Cobb was the first American serviceman to be sentenced to death in Britain and his execution was scheduled to take place at Shepton Mallet Gaol on 12 March. There hadn’t been an execution here since Bombardier John Lincoln had been hanged 17 years before. Tom Pierrepoint, who had carried out that execution, was contacted by the American authorities and his nephew was engaged to act as assistant.
Arriving at the prison on the afternoon before the execution, the hangmen were informed that in line with American custom the execution was to take place on the first hour of the scheduled date. A few things differed from the procedure at a British execution. In those days of rationings and shortages, an American execution was one of the rare occasions at which food and drink were served in abundance. Another difference, and the one that Albert found the most disturbing, was the length of time the condemned man spent in the company of his executioners. In a routine execution in a British prison, the condemned was usually hanging dead on the end of the rope between ten and sixty seconds. For this, and each subsequent execution carried out at Shepton Mallet, the prisoner was escorted to the drop, and once placed upon the trap he had to wait for around five minutes while the
charge was re-read, spelt out and the prisoner was asked if he had any last statement. Cobb, the first of three men that Tom hanged at Shepton Mallet that year, marched erectly from the death cell to the execution chamber and stood calm and cool as he listened to the words of the chaplain, which were spoken in tandem with those of the military official who read out the sentence of the court-martial.
Three weeks after the execution of David Cobb, Albert carried out a job at Wandsworth, assisted by Steve Wade. His task was to execute Dudley Raynor, a Burmese sergeant in the Pioneer Corps convicted of the murder of his new teenage bride Josephine, whom he had kicked to death following a jealous quarrel. He pleaded guilty at his trial at the Old Bailey, and the trial lasted just nine minutes. Following the execution, the hangmen left the prison and Wade told Albert that they had been summoned to the inquest. Reluctantly Albert accompanied him to the mortuary, where they were introduced to pathologist Keith Simpson, who was about to commence the autopsy. After getting over the initial shock of finding Miss Lefebure sitting beside the body of the recently executed man typing up the report as Professor Simpson dictated his findings, Albert became absorbed as he was shown where the knot had separated the spine between the second and third vertebrae, which was deemed the ideal spot for the break.

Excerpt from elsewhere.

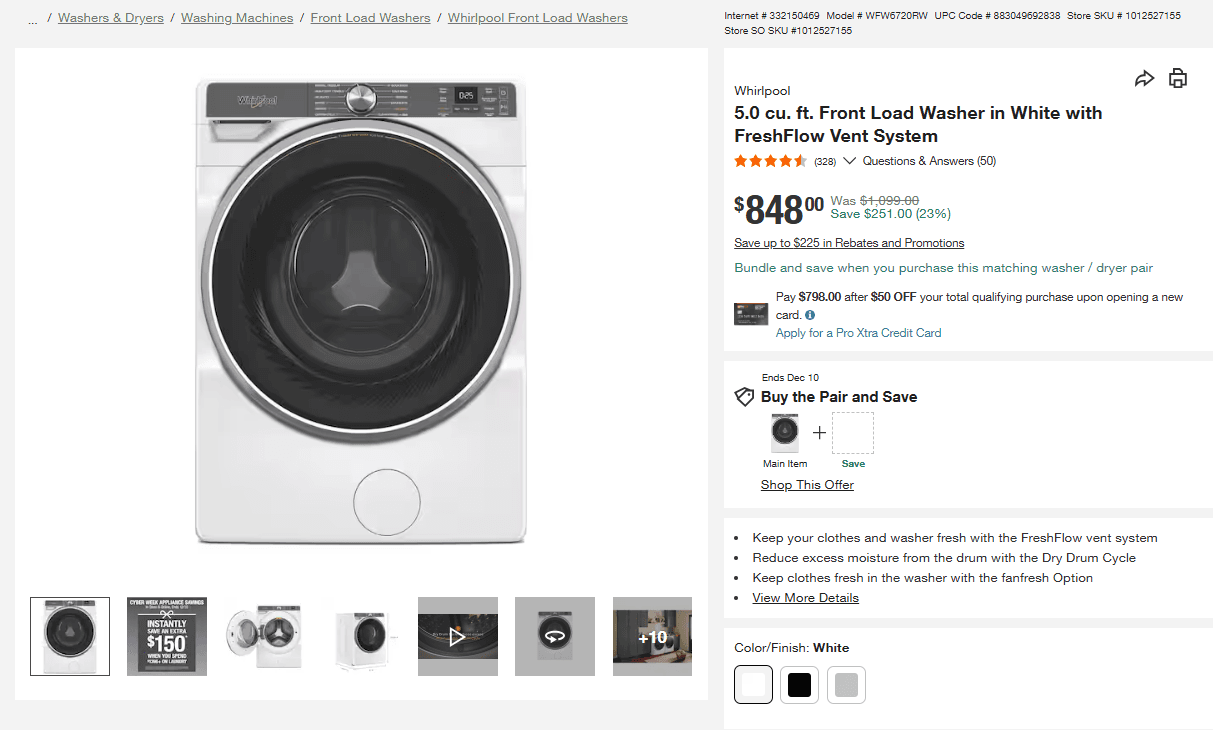Expand the breadcrumb ellipsis

pos(32,17)
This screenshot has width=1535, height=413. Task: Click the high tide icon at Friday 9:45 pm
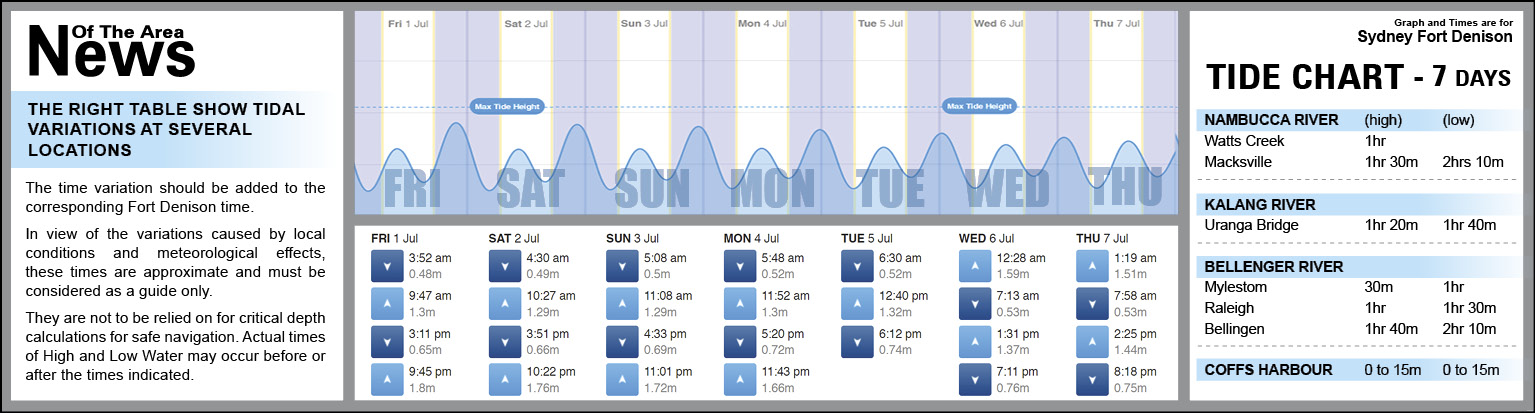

In June, Albert accompanied his uncle to Dublin, where they hanged Bernard Kirwan, who had been awaiting execution when Irish playwright Brendan Behan had been imprisoned at Mountjoy. Behan later wrote a bestselling play about his experiences in gaol, The Quare Fellow, based around the atmosphere in the gaol while an inmate awaits execution. The hangman is depicted as a northern working-class man who sings Irish songs on the boat across the Irish Sea.
A month later Tom was back at Wandsworth when he carried out the execution of Charles Arthur Raymond, who had battered about the head WAAF Marguerite Burge with a blunt instrument. She had also been sexually assaulted. Raymond, a French Canadian soldier, was charged with the murder after he talked too much and aroused the suspicious of his colleagues. At the Old Bailey in May, after a five-day trial, he was sentenced to death, through an interpreter.